Stated exercise: Please quote the items from the line containing "Click the Digital Product download icon" through the end of the items, both ends included. Omit the pictures.

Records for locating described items
────────

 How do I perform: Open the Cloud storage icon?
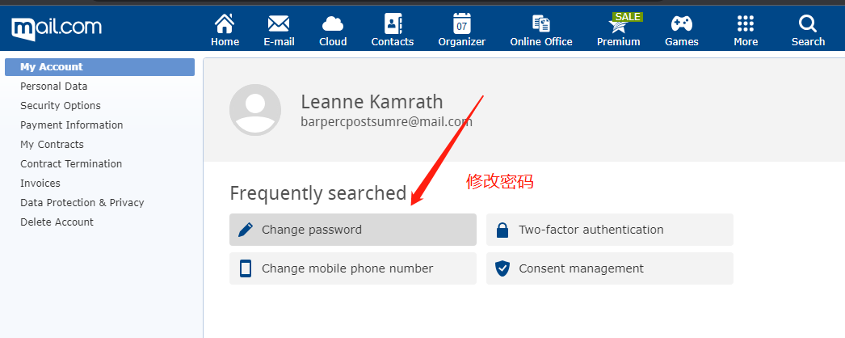333,24
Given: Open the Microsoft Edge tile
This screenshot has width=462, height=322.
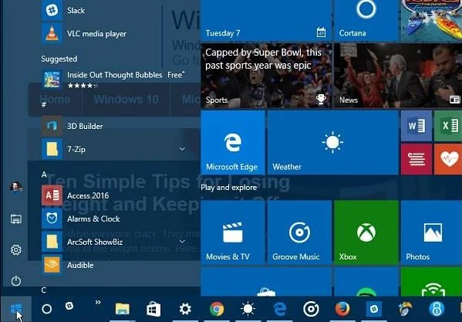Looking at the screenshot, I should pos(232,142).
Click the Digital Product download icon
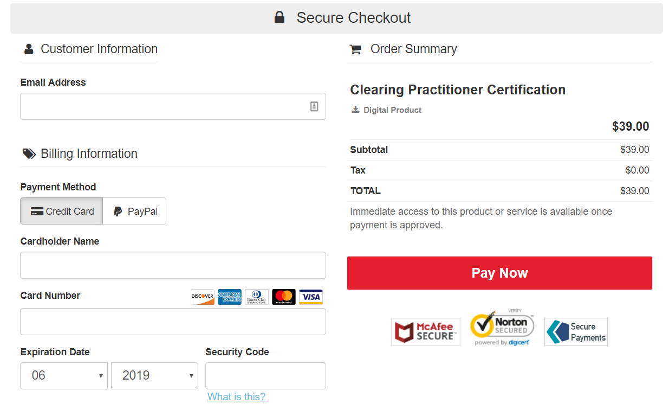 coord(355,110)
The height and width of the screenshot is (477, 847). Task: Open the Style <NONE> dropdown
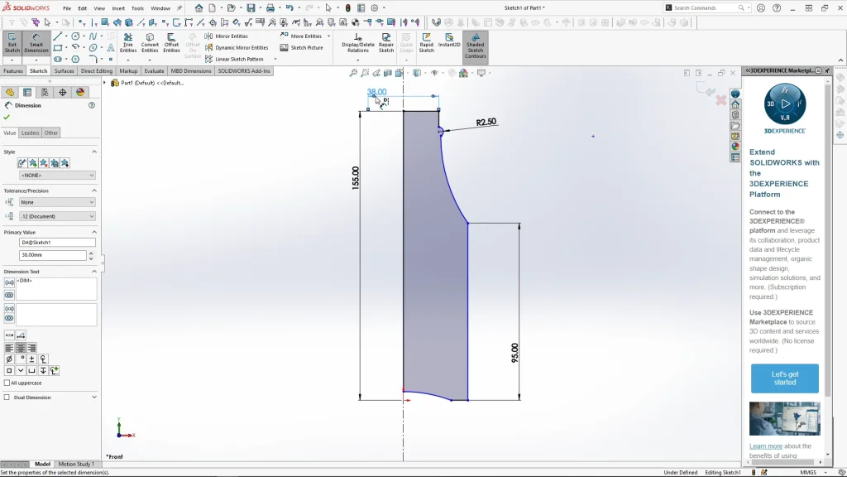[x=57, y=176]

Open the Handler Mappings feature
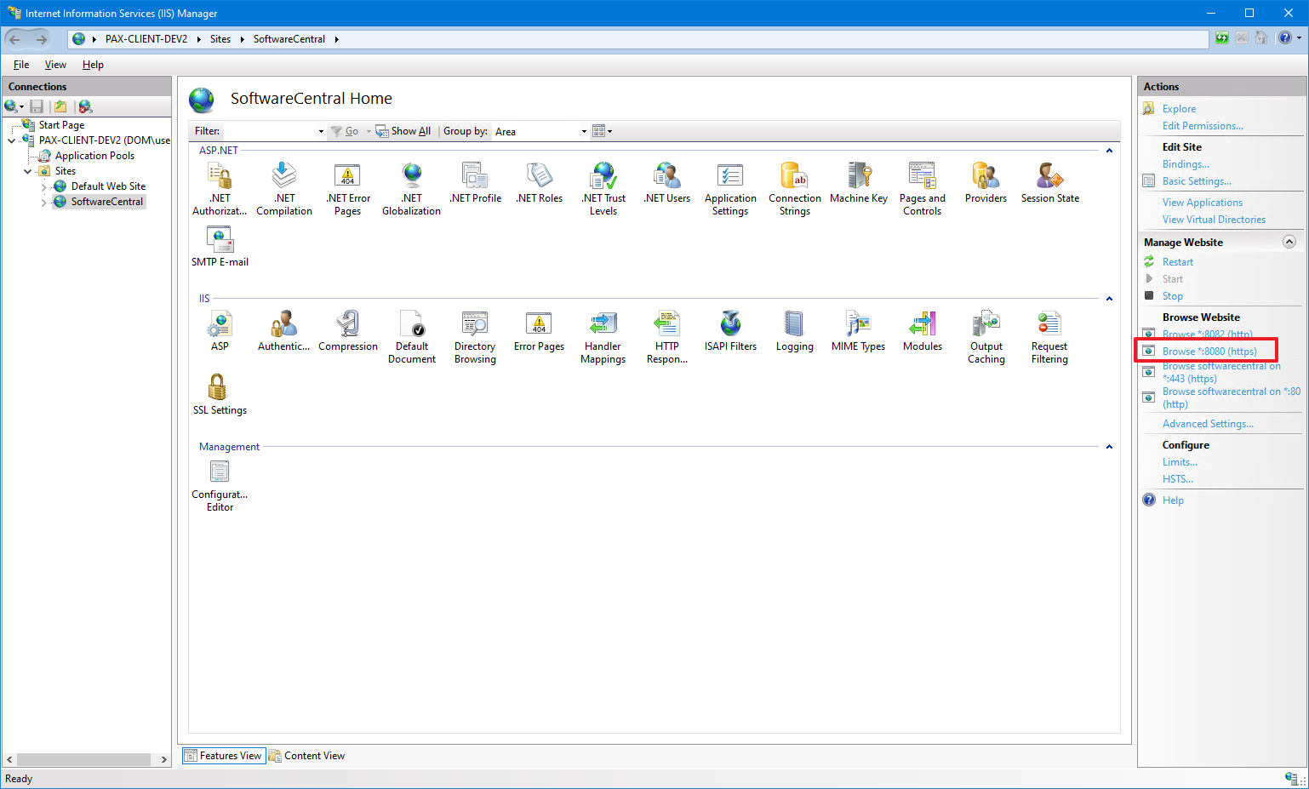point(603,337)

────────

Output below:
Click the Digital Product download icon
 coord(355,110)
The height and width of the screenshot is (477, 847). Task: Open the Style <NONE> dropdown
[x=57, y=176]

Open the Handler Mappings feature
point(603,337)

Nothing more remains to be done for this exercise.